Magic Lantern is one of the many works of Hiller's that use apparently simple forms of illumination. It is a sublime slide projection, in the dark, generated by three discs of coloured light driven by electronic pulses. This technical device has been taken from its original context, as an early scientific experiment – this is not a benign return for Hiller for as in all her work her sources become fragments torn from a context. This is also the fate of Magic Lantern's synchronised soundtrack of recorded 'ghost' voices of the experiments of Latvian scientist Konstantin Raudive. Science and so-called irrational beliefs are re-exposed here as a meditative, critical practice. Hiller's gestures toward Freud are also here as it is in much of her work, "… Freud said that an un-critical belief in psychic powers was an attempt at compensation for what he poignantly called "the lost appeal of life on this earth" '.
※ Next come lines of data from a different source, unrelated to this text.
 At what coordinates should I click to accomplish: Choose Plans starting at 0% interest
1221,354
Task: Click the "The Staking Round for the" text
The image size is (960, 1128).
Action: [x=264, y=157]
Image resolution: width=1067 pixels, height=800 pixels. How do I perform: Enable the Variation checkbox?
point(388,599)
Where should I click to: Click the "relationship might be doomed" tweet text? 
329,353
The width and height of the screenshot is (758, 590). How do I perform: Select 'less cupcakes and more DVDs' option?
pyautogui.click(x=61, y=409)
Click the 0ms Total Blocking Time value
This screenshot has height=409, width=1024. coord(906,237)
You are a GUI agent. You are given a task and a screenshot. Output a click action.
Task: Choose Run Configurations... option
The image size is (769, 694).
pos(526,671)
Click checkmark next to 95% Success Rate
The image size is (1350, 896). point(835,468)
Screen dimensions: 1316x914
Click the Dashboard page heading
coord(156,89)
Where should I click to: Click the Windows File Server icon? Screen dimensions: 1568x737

Triplet (1991-2009) is an inverse play on illumination to that of Magic Lantern. These are images from a Mexican children's game on 35mm slides, illuminated by small night-lights. Hiller's interest in appropriating objects from popular culture, has been seen as redemptive rather than populist, for example in Lucy Lippard's writing on her work (1986). Yet there are other aspects to this appropriation. Hiller has spoken before about what can be perceived as the ambivalence in her work, “I have never really had a formula for selecting what I work with. They usually turn out to be things that I deeply love and hate”.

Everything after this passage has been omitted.